• [EXERCISE TASK]:
Reproduce the material without changes, everything from the line containing "Click the red window close dot" down to the line containing "click(x=1550, y=43)", both of those included. Leave the pictures out of your answer.

• [ENTRIES SHOWN]:
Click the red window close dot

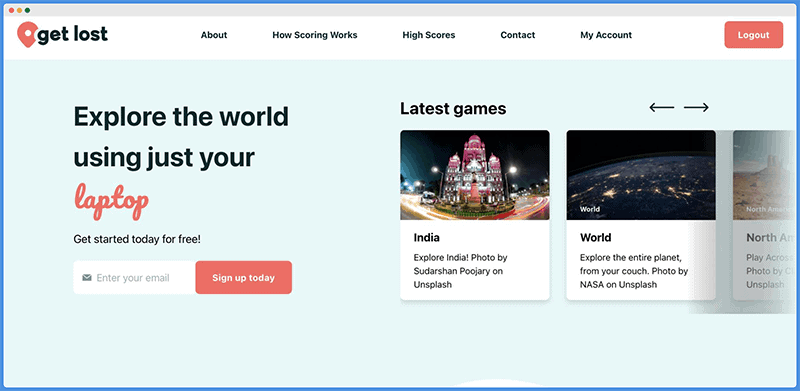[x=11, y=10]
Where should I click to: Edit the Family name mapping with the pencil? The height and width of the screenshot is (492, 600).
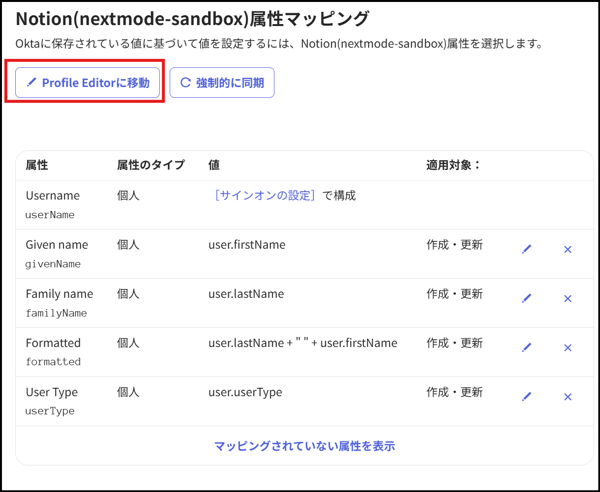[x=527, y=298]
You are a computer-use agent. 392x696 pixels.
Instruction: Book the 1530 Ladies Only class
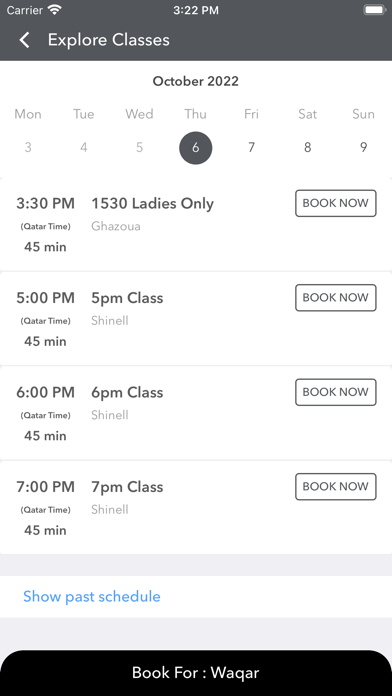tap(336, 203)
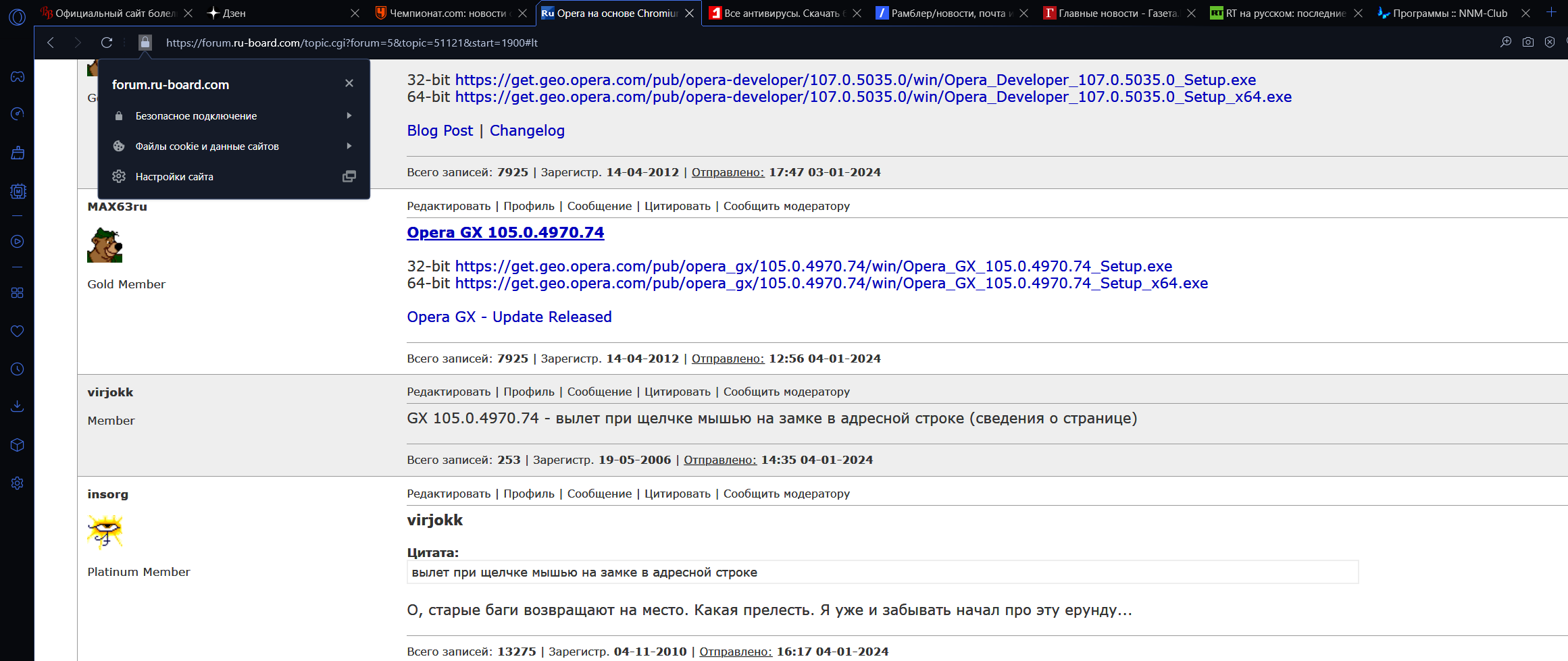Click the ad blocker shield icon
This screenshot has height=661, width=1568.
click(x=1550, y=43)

...

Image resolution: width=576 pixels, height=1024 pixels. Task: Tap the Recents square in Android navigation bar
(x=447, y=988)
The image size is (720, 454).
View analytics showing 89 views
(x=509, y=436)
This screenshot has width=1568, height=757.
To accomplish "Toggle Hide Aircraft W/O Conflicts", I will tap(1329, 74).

• [THE SOLUTION]:
Click the red window close dot

[x=11, y=10]
Where should I click to: Edit the Family name mapping with the pencil? The height and width of the screenshot is (492, 600).
[x=527, y=298]
You are a computer-use agent. 392x696 pixels.
Instruction: Book the 1530 Ladies Only class
tap(336, 203)
Click the ad blocker shield icon
This screenshot has height=661, width=1568.
click(x=1550, y=43)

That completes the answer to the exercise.